▸ Data to use:
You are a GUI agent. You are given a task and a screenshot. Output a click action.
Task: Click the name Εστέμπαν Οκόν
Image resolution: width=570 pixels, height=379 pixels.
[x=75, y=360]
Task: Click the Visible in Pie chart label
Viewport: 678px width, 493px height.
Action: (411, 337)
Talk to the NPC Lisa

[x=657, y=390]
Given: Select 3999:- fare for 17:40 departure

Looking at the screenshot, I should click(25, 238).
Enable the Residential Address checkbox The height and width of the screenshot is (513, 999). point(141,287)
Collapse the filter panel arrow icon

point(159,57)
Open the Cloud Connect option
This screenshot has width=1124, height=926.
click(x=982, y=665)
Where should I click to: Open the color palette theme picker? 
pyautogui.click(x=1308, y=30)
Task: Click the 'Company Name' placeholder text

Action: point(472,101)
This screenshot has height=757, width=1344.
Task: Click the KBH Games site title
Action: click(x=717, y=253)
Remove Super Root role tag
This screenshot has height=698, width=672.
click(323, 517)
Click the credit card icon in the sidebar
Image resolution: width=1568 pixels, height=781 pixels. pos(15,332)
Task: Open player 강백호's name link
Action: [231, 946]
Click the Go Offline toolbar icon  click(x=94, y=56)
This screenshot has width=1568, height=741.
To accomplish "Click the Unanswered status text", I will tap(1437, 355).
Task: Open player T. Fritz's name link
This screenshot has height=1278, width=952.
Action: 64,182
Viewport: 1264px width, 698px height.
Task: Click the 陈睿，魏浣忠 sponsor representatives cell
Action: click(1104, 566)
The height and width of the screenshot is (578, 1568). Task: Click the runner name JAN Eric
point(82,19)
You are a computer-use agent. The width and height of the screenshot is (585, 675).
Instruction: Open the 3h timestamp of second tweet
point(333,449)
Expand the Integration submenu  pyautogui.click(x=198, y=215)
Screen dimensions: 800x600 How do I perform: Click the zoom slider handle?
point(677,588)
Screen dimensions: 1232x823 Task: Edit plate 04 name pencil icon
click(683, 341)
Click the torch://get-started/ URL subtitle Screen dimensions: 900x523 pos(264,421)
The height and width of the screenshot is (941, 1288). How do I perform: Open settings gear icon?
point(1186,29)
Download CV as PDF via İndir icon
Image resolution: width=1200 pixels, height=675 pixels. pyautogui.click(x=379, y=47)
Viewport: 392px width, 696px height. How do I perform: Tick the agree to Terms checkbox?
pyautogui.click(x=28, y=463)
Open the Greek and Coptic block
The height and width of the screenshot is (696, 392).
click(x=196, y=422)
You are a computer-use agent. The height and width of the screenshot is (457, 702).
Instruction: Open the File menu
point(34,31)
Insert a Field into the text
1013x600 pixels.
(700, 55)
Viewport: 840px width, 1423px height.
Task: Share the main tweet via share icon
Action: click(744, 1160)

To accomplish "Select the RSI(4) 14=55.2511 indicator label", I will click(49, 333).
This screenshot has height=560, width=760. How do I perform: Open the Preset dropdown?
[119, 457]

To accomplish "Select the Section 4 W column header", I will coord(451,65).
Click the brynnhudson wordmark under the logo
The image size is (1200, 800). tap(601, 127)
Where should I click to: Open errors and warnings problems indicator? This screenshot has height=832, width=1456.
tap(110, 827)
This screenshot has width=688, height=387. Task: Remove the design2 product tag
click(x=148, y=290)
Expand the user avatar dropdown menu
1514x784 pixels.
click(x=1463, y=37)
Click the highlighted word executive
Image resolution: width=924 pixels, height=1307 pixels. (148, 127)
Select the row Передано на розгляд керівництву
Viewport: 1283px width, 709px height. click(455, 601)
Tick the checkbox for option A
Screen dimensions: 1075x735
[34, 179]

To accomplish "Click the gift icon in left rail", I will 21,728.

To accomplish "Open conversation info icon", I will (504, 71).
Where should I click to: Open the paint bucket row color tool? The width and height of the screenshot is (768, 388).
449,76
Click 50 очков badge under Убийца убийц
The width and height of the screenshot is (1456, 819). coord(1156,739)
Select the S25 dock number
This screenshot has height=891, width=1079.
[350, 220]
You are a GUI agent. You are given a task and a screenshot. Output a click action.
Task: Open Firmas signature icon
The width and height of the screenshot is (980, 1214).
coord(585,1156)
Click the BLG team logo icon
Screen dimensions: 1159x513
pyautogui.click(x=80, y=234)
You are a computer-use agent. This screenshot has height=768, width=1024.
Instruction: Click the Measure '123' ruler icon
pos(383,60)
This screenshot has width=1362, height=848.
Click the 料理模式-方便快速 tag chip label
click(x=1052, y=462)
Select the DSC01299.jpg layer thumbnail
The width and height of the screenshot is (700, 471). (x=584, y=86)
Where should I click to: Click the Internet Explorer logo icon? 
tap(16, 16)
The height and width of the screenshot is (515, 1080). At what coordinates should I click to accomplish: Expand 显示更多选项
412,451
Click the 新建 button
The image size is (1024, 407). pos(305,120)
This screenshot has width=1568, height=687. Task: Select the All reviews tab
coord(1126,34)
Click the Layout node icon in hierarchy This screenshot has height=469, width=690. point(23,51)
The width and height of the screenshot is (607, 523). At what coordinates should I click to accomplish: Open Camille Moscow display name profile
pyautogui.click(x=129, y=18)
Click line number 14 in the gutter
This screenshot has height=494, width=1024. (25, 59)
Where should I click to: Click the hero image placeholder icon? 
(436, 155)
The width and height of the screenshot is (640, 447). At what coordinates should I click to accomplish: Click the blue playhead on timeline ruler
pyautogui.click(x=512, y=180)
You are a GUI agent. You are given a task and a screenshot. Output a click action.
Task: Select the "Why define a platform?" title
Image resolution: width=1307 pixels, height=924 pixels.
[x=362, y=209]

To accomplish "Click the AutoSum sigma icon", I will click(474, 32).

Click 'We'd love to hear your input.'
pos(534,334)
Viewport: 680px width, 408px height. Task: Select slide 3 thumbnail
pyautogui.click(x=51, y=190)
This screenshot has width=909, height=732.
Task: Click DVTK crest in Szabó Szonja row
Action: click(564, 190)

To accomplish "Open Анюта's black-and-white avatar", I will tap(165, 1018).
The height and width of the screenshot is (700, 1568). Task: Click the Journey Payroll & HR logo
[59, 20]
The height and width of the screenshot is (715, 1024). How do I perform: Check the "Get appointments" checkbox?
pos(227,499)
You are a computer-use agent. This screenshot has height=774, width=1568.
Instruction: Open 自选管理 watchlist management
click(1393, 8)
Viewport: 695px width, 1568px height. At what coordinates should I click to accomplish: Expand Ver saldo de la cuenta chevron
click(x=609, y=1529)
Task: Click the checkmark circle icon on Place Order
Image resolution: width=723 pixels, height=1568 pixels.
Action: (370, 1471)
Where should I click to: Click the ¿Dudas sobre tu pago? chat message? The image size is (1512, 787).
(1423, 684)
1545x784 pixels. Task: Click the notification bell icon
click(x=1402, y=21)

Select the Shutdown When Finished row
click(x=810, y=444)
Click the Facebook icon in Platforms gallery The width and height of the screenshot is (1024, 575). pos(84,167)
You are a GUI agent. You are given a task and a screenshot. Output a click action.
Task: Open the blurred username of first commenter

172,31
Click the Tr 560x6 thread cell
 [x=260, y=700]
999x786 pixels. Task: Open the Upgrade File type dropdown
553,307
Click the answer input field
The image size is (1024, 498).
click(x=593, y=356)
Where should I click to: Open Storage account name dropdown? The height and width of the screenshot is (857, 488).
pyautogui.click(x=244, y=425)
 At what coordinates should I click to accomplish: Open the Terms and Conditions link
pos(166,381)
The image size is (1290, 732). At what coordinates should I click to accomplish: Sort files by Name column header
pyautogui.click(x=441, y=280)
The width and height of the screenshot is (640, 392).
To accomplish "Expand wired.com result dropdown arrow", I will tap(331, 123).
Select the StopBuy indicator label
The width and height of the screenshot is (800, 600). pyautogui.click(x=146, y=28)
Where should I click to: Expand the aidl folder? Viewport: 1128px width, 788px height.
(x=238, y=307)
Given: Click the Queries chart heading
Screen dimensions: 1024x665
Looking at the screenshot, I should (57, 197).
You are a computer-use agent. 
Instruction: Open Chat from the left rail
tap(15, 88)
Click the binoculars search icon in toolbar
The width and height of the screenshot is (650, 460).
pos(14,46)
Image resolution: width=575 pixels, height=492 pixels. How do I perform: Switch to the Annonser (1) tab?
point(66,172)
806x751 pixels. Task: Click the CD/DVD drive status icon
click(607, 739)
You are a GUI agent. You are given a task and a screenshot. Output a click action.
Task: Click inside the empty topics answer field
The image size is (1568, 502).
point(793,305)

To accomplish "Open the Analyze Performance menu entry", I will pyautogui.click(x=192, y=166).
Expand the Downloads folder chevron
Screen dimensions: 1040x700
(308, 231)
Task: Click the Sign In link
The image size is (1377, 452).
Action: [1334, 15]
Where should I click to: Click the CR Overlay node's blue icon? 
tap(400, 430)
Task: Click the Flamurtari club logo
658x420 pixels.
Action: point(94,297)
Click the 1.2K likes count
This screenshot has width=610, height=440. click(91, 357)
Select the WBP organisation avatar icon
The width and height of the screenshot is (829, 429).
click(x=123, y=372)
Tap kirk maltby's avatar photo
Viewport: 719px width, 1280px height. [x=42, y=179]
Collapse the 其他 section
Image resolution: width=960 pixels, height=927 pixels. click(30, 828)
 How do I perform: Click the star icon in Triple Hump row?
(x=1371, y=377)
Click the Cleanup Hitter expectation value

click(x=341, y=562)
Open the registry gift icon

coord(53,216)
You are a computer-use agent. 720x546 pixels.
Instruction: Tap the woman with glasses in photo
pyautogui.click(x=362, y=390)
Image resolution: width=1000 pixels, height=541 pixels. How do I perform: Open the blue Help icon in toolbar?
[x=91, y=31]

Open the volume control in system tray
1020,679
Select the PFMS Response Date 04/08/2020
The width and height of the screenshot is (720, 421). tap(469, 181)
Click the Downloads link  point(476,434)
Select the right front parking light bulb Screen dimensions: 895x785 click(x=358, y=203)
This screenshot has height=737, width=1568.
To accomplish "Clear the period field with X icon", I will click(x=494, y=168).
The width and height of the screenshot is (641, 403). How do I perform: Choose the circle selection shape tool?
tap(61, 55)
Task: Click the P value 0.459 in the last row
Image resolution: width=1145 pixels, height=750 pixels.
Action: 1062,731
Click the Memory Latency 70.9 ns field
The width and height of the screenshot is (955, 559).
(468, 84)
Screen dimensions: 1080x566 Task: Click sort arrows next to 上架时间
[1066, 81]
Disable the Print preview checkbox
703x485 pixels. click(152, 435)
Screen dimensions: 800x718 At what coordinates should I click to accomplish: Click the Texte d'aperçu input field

▸ What you will do: Which lines of the data include the string "chart"? Copy each of them.

▸ Exercise answer:
Task: Click the Visible in Pie chart label
Given: Click the Queries chart heading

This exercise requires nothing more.